Sunday, March 20, 2005

Let's talk money again

This morning's New York Times includes an editorial about the 2006 budget. Not surprisingly, it includes a number of tax cuts for the wealthiest Americans, the top .2% of wage earners. Interestingly, the Washington Post article on the same topic doesn't really mention the tax cuts, but focuses on the cuts to spending, mostly to Medicaid, student loans and environmental programs.

It's actually hard to find anything about this story. I realize that the budget doesn't go to the house for a couple of weeks and until something actually happens, no one wants to write about it. Thing is, this is when you need to write about it. Once the budget is passed, there's not much you can do. And I know, all these big numbers make your eyes glaze over. They do mine too. But, actually, if it realy is money that makes the world go round, we should be paying attention to this. We should be asking questions like, why do tax cuts only apply to the wealthiest? Why are we even talking about tax cuts when we have such a huge deficit and we're trying to come up with ways to make programs like Social Security and Medicaid solvent.

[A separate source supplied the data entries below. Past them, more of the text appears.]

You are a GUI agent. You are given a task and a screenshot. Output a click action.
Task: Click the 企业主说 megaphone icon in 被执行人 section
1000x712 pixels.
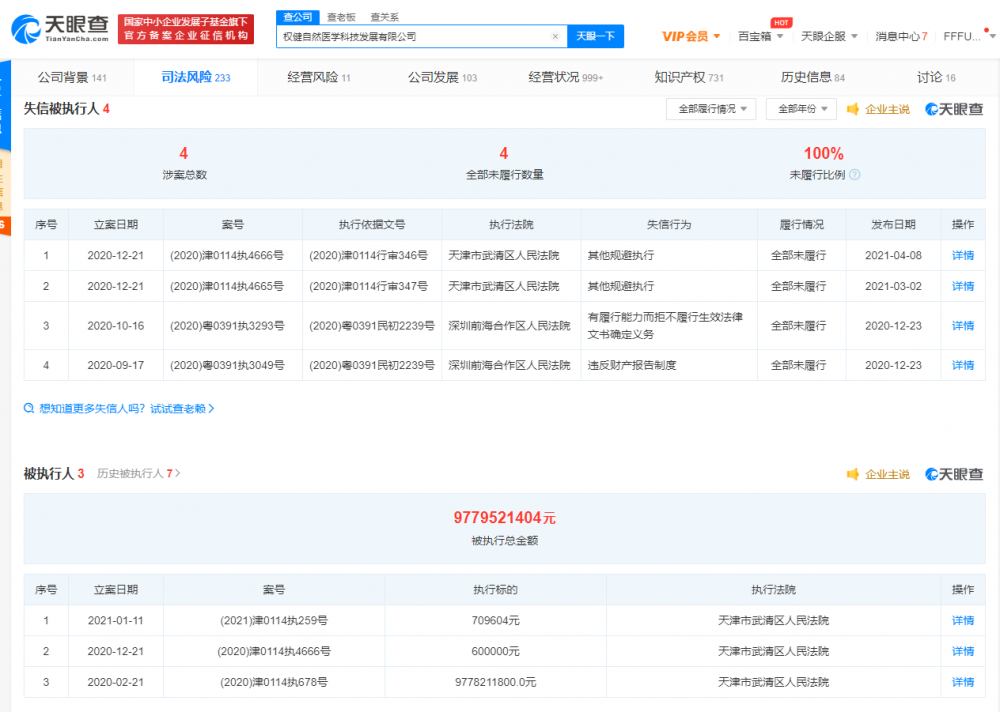tap(853, 474)
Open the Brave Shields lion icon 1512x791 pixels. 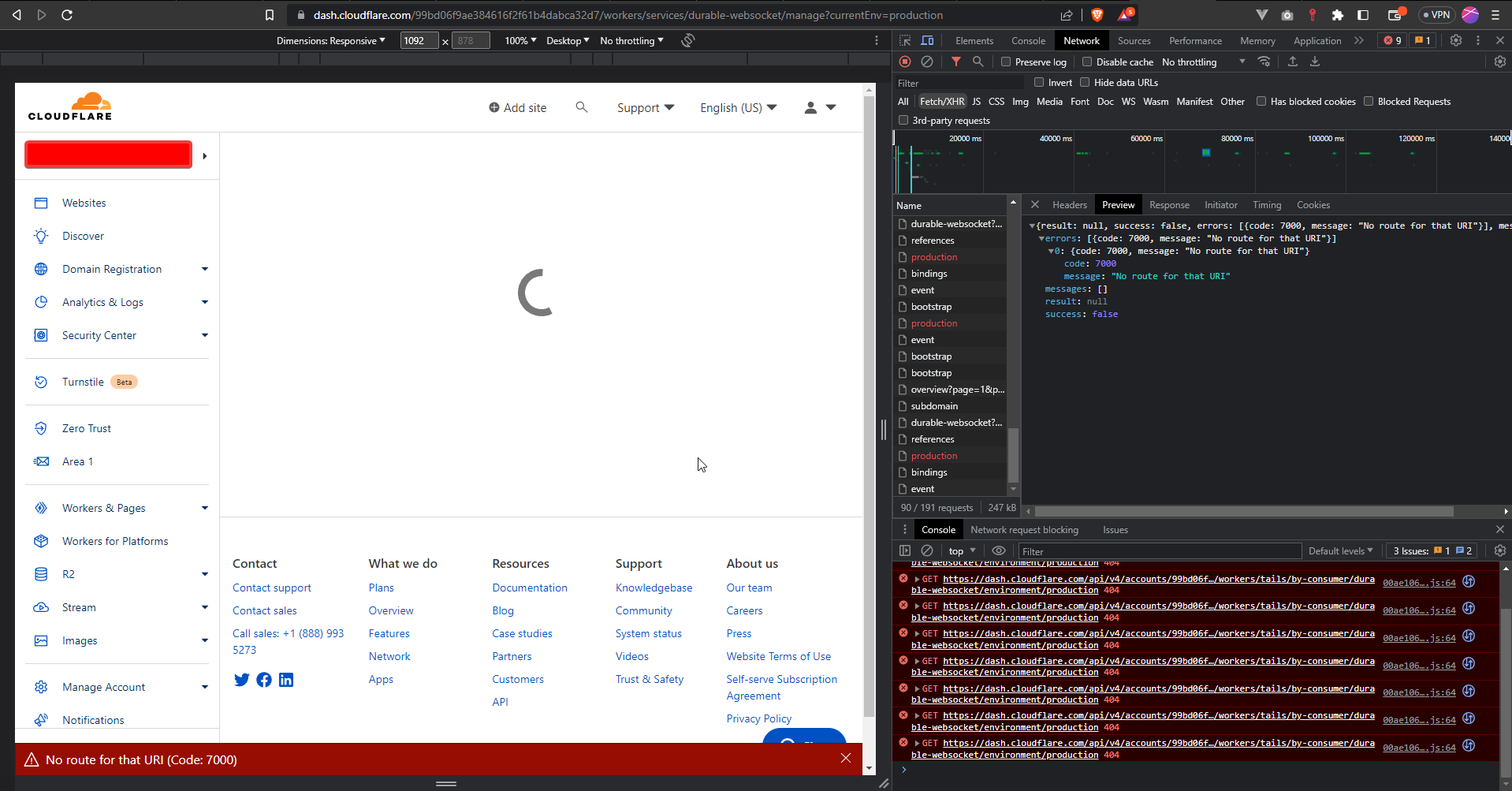(x=1097, y=15)
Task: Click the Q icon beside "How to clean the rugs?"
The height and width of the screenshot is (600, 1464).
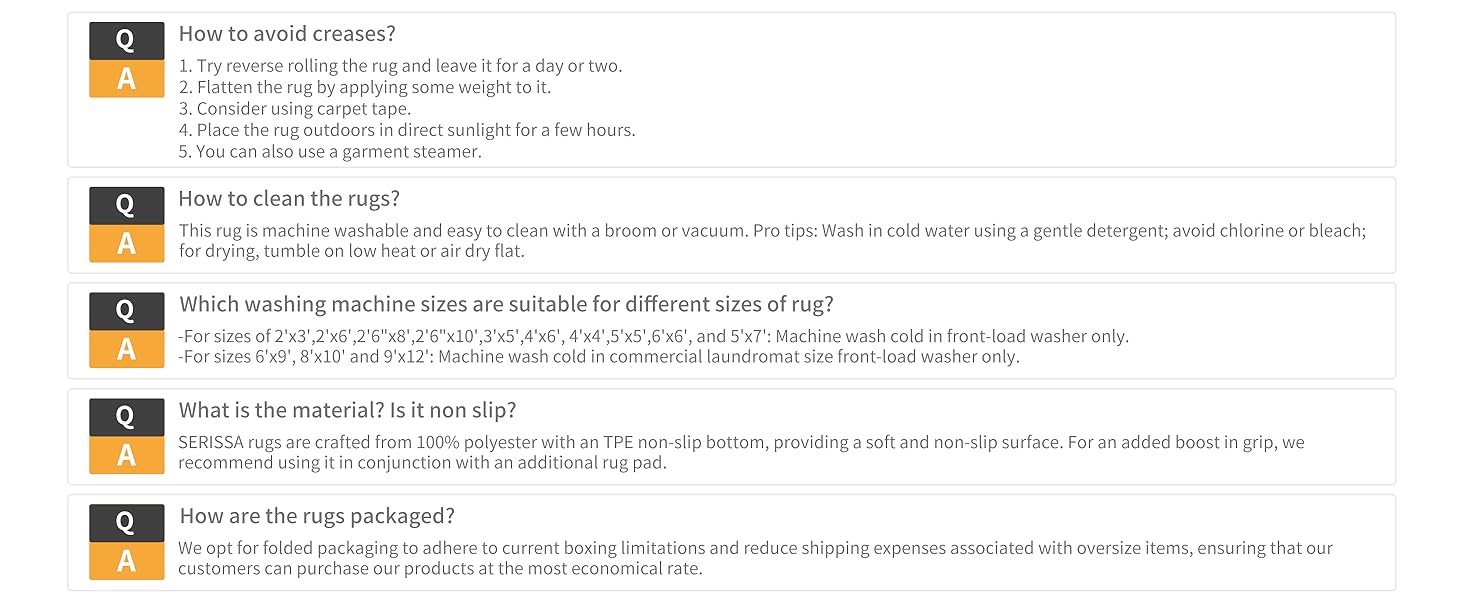Action: pos(126,205)
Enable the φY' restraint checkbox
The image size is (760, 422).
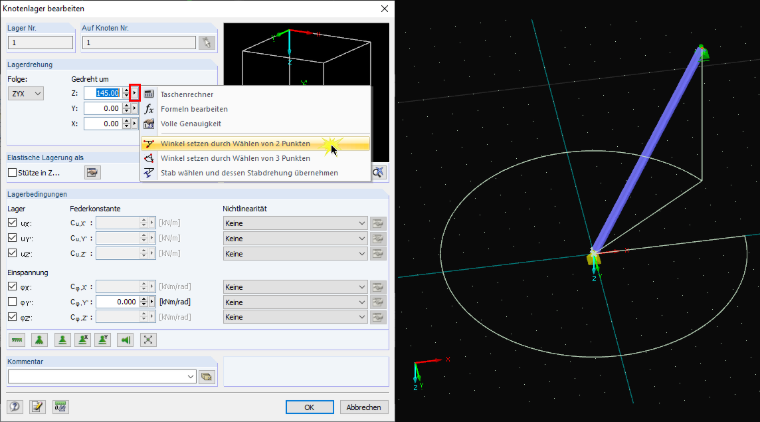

Here are a few people writing about it:

Kathy at Liberty Street--especially good at looking at some of the specific proposed spending cuts
BlondeSense--who notes that the Alaska drilling provision is tied into the budget bill

I want you to note that the three links above are female bloggers, writing about the budget. And I just did a search through technorati.

You know what everyone's talking about? Terry Schiavo. Fine, the whole thing could have implications for right-to-life/right-to-die reasons. But you know, this money stuff is going to matter more. If medicaid gets cut and with the new bankruptcy laws, we won't be arguing over her right to live or die because there won't be money to sustain her.